THE CAMP OF THE SAINTS (Le Camp des Saints) By Jean Raspail CHAPTER FORTY SIX
“What say we sing!” said the colonel.
He had taken off his mask and was breathing great lungfuls of fresh air through the window, mimicking the pleasure of a satisfied gourmet. The truck was climbing its merry way up the winding road, between the rows of vines. With every turn, the brown-hued Village, high on its perch, drew closer and closer.
“My God, that smells good!” the colonel went on. “We’re back where we belong, and everything’s fine. So what’ll we sing?”
“How about the ‘Marseillaise’?” Jean Perret suggested, grinning. The army burst out in a spasm of assorted chuckles, coughs, and cackles. As if the hussars and marine commandos were trying to see which ones could laugh the loudest. Nothing forced or bitter, mind you.

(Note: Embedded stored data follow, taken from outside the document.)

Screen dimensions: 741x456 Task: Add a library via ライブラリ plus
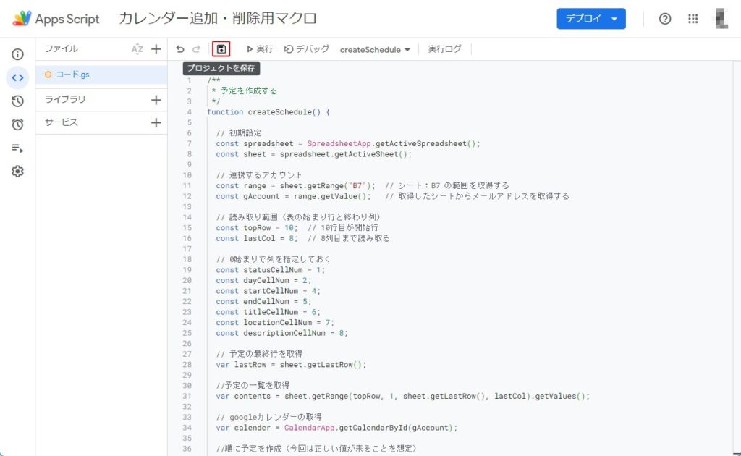tap(156, 100)
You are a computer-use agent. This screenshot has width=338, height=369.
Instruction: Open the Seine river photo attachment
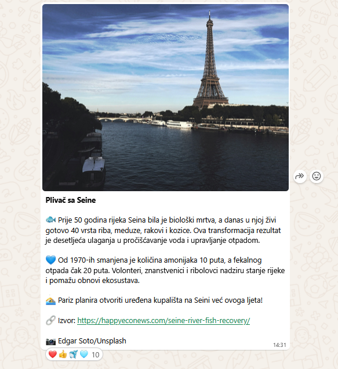coord(165,98)
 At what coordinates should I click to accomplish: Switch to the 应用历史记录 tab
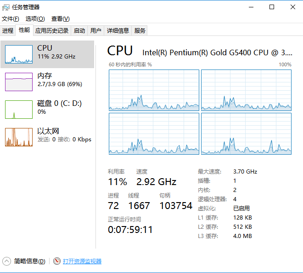click(52, 31)
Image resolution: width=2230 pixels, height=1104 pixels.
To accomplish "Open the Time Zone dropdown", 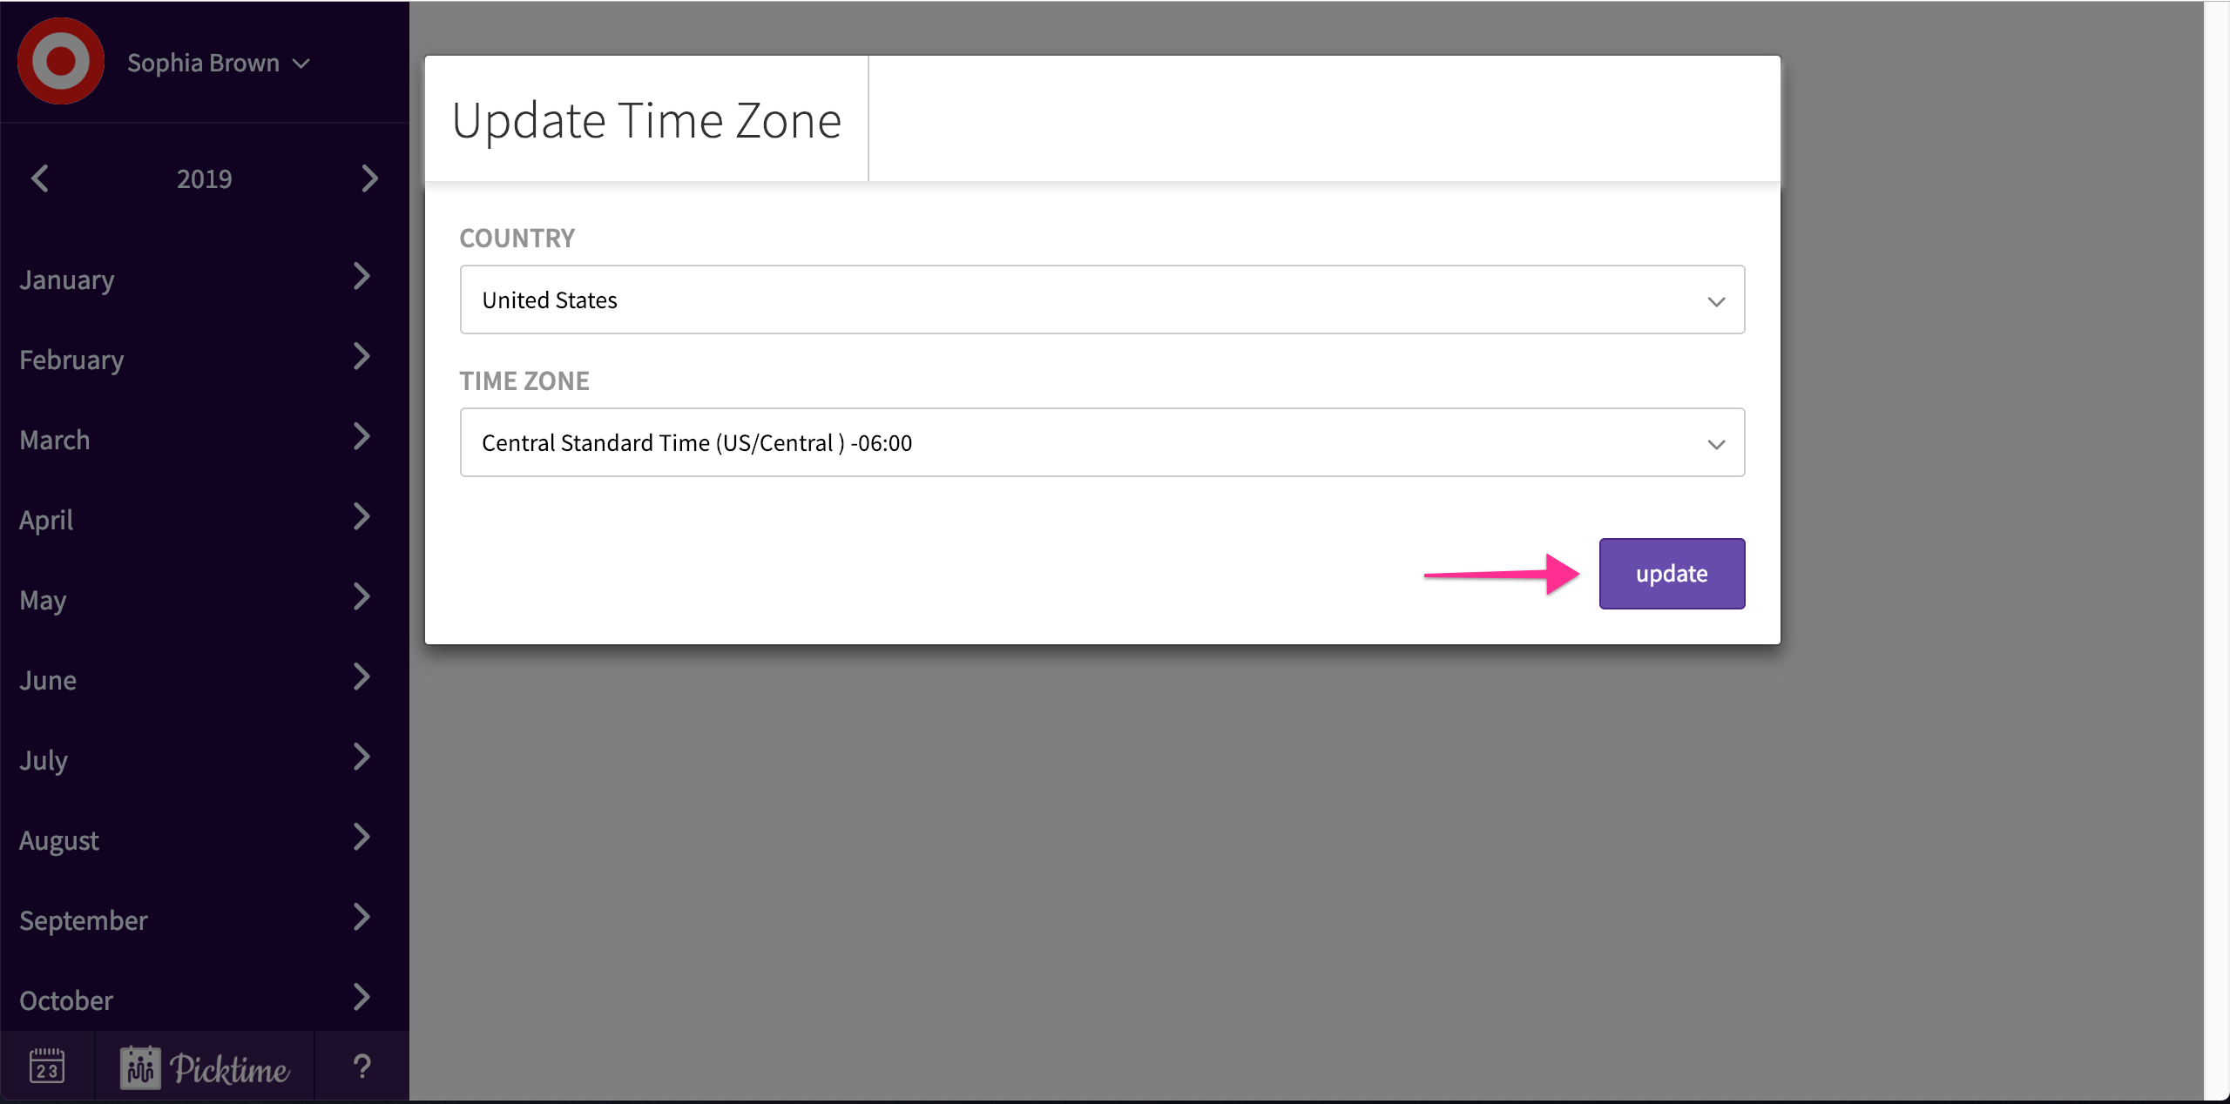I will pos(1102,443).
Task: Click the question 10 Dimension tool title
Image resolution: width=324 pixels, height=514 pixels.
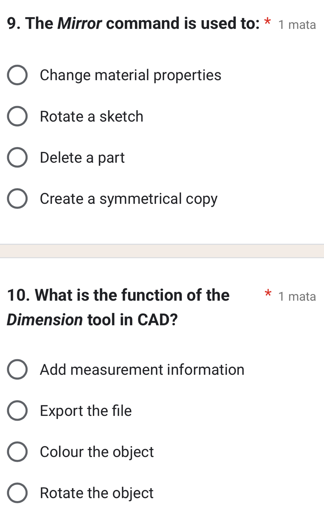Action: coord(118,307)
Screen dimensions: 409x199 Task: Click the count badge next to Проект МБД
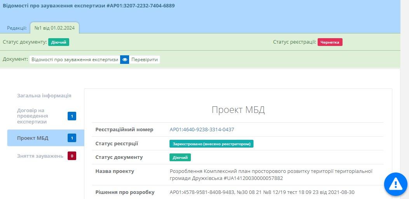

Only a good, hearty laugh. Freed of all their burdens, they were having themselves a time.
“Just thought I’d test the people’s morale,” the undersecretary quipped.
He looked at the colonel, and again they burst out laughing.
“All right! Back in the closet with the ‘Marseillaise’!” Dragasès decided. “Any better ideas?” he asked, looking at the captain.
“How about the tune they sing in the Legion?” the officer replied. “The one when they charge. It’s stupid as shit, but at least it’s direct. Besides, we all know the words.”
“That’s a thought,” mused the colonel. “After all, we’re kind of a foreign legion ourselves now. As foreign as they come. To everyone and everything. So I guess we have the right … No, on second thought, we don’t. It’s a tune with tradition. When the Legion sings it, it’s because they’ve earned it. But us? Today? I really don’t think a celebration’s in order! Maybe tomorrow, when we’re up in The Village … Anyway, I’ve got a better idea.”
He glanced around slyly to see if they were listening. Then he cleared his throat like a banquet artiste, took a deep breath, and bellowed:
“No, no regrets,
No, I have no regrets.
What’s done is done,
Good or bad, I guess,
And I couldn’t care less,
No, no regrets,
No, I have no regrets.
La-la-la, la-la-la …
And to hell with the past!”
“What do you think?” he asked, as he finished. “Not bad, eh? It goes back a way. I can’t remember some of the words, but you get the gist. Don’t you know it?”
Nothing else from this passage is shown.